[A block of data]
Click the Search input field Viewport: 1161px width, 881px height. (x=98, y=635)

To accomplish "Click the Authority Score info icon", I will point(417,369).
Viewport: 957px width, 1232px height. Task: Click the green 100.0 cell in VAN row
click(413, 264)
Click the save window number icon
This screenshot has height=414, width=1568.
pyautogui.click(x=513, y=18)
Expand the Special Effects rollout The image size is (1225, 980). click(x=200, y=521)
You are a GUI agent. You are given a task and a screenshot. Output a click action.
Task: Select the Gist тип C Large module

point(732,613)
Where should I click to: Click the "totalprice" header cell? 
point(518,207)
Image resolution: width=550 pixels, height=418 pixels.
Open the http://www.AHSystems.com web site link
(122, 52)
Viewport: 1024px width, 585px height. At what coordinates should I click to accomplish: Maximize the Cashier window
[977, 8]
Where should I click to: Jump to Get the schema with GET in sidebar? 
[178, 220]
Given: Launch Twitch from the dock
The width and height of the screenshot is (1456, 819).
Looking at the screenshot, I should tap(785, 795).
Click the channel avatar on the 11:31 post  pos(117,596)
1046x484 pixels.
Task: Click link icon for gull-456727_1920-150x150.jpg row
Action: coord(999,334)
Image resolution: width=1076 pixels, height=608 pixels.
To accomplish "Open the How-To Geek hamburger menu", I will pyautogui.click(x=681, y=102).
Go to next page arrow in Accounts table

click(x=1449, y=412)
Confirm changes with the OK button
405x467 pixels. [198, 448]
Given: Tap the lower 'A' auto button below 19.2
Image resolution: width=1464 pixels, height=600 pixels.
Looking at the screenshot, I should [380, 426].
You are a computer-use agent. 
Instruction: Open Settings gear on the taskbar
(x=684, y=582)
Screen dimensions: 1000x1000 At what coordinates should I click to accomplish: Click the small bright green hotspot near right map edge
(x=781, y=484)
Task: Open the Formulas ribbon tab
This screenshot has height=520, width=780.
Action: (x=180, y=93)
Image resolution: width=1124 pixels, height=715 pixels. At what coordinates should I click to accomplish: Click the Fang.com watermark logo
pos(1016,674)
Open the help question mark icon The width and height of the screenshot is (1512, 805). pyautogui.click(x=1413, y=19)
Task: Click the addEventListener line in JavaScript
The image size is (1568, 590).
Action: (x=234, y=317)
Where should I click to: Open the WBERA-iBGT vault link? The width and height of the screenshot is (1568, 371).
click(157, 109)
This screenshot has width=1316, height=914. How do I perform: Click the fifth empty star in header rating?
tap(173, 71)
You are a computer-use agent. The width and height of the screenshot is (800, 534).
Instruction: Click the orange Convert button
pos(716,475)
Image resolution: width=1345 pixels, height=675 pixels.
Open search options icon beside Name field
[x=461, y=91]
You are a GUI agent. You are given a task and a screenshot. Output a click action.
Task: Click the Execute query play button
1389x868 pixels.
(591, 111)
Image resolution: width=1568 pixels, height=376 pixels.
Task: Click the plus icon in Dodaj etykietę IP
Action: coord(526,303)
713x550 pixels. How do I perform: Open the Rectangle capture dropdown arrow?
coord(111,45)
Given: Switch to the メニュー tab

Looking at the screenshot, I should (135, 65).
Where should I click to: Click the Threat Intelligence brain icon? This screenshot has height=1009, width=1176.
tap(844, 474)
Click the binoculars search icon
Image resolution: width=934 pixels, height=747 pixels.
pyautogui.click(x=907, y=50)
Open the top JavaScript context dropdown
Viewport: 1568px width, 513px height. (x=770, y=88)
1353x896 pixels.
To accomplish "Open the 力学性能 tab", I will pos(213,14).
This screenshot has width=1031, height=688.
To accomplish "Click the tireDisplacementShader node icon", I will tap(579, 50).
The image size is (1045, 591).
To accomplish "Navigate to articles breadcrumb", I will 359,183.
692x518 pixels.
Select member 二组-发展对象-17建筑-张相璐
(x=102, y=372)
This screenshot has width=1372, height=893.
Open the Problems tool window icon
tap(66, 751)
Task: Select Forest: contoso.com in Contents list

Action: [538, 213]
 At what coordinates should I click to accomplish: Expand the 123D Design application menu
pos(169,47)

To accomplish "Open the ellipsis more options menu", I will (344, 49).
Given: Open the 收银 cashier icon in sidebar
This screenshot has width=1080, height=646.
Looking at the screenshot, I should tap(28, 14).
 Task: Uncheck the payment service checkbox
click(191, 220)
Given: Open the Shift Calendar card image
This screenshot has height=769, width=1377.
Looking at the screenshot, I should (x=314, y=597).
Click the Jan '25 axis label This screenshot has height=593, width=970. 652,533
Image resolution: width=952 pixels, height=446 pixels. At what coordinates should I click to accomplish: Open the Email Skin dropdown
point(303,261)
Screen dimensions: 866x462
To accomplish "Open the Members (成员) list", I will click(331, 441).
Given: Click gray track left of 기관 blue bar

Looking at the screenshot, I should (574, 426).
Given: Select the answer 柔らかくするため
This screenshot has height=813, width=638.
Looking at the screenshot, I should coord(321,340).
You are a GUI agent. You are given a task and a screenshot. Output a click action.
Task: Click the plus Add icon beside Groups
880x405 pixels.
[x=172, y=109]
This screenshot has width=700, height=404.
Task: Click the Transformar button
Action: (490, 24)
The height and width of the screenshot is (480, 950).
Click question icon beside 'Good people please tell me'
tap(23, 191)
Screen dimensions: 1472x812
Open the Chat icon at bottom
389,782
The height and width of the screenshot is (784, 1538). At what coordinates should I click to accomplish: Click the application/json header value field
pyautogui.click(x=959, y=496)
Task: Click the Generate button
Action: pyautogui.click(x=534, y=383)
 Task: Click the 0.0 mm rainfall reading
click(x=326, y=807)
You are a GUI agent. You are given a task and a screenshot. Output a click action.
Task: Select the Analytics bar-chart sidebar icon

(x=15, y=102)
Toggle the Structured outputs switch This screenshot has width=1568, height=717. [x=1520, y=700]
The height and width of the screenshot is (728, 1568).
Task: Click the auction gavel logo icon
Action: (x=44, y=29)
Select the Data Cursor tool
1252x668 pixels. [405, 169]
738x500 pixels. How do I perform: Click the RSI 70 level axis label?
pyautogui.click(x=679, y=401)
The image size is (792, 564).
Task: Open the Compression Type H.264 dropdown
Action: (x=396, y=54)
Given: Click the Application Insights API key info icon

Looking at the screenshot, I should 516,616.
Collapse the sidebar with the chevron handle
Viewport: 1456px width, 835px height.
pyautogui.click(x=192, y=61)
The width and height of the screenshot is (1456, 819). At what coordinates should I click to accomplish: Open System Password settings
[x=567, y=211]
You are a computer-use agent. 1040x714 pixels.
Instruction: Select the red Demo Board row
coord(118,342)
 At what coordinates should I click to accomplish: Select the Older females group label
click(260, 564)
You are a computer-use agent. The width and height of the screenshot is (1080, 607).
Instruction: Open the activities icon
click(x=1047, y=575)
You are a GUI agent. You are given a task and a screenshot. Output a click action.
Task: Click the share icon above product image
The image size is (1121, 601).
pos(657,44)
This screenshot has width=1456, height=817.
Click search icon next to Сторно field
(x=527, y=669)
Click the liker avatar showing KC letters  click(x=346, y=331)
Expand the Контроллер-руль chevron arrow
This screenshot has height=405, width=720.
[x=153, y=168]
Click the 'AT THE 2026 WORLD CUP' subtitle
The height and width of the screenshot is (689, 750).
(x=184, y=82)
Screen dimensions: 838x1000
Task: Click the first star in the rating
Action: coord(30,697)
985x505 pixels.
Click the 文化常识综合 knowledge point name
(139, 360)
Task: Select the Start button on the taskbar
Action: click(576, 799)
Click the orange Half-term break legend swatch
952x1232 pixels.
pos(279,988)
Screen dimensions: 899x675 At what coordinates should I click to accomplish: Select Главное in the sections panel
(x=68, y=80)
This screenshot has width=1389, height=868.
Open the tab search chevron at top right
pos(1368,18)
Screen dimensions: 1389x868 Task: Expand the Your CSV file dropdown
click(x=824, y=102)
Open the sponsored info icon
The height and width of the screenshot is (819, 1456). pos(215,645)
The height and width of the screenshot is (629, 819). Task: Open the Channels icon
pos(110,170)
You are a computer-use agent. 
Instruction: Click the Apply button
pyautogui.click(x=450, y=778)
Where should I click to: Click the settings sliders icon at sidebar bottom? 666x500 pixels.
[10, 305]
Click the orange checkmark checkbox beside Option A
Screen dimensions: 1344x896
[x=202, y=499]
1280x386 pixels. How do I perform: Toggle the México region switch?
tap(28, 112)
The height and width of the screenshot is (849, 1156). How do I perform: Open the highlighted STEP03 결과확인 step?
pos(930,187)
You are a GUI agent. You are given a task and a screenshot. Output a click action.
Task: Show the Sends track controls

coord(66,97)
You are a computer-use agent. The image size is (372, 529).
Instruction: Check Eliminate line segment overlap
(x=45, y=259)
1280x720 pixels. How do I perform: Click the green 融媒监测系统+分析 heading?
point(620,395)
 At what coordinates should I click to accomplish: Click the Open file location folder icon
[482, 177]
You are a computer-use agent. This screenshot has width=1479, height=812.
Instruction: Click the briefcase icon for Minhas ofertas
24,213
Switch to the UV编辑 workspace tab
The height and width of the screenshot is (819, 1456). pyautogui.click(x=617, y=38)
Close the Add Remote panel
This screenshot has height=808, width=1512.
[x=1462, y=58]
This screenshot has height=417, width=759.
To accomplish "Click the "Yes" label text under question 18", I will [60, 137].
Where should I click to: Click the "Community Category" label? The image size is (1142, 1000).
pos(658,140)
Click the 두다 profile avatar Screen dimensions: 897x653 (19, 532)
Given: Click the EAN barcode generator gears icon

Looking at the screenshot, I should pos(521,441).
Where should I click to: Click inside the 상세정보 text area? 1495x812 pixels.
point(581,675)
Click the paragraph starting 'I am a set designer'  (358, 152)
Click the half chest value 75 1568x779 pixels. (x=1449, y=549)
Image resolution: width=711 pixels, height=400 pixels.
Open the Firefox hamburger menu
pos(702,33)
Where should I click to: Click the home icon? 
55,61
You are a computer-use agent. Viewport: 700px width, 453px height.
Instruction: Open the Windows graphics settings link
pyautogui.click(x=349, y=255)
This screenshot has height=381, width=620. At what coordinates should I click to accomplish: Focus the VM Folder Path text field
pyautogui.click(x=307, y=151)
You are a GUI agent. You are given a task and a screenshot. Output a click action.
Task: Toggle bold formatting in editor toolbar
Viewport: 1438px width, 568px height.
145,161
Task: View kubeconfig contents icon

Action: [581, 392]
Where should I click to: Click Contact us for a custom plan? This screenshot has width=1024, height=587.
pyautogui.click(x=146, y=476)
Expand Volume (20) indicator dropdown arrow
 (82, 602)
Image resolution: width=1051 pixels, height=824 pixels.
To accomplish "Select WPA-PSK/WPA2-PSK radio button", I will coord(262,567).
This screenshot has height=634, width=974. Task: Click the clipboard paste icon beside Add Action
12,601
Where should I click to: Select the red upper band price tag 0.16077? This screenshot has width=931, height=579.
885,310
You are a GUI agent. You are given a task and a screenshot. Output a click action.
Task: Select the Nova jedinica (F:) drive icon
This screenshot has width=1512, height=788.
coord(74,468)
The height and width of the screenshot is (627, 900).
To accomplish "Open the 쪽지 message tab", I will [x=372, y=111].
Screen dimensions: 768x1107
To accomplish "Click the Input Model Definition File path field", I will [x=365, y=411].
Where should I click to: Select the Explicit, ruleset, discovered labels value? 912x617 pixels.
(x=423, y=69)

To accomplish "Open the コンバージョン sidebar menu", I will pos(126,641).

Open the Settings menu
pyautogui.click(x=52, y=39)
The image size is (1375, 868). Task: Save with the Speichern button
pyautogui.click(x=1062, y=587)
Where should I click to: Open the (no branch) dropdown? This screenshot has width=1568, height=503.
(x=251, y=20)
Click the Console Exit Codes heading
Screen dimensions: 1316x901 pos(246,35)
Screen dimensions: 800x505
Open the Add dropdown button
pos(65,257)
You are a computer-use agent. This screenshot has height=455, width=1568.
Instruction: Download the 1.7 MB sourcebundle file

◆ Exercise aim
Quote verbatim every line from the start of the data block down to and including the line that contains "pyautogui.click(x=513, y=18)".

◆ Expected answer
Click the Search input field Viewport: 1161px width, 881px height. (x=98, y=635)

To accomplish "Click the Authority Score info icon", I will point(417,369).
Viewport: 957px width, 1232px height. Task: Click the green 100.0 cell in VAN row
click(413, 264)
Click the save window number icon
This screenshot has height=414, width=1568.
pyautogui.click(x=513, y=18)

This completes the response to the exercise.